* [Data for analysis]:
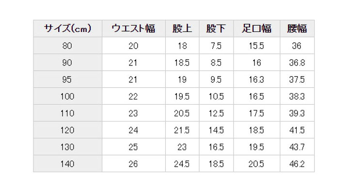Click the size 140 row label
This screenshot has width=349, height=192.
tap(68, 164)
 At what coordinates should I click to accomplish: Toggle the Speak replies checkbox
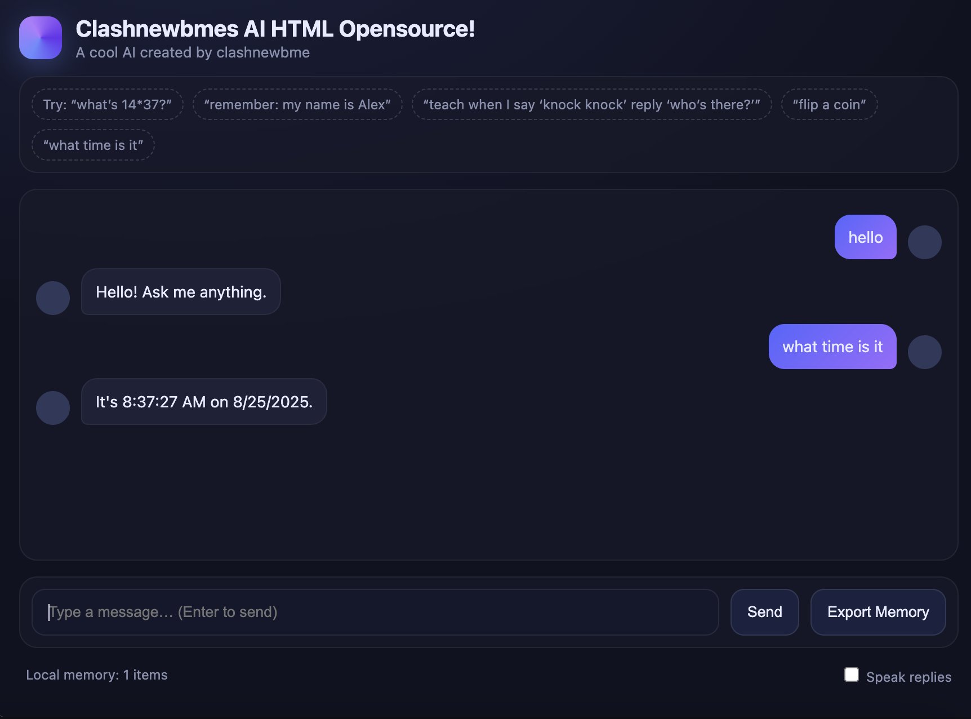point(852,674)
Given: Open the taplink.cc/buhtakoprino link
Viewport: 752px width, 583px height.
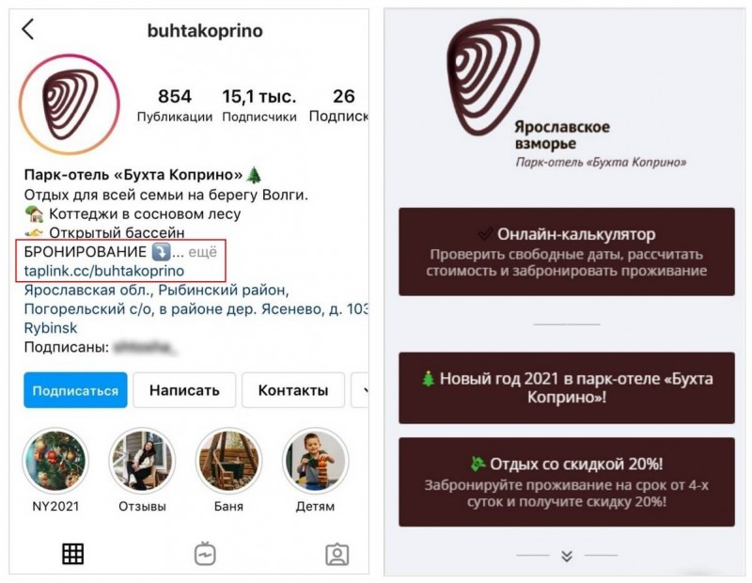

* [What to work on]: Once you find the line containing "Given: Open the taplink.cc/buhtakoprino link", retype it and every line after it through the last line of the records above, exactly. Add nothing else, and leave out the pictures.

* [Result]:
Given: Open the taplink.cc/buhtakoprino link
Viewport: 752px width, 583px height.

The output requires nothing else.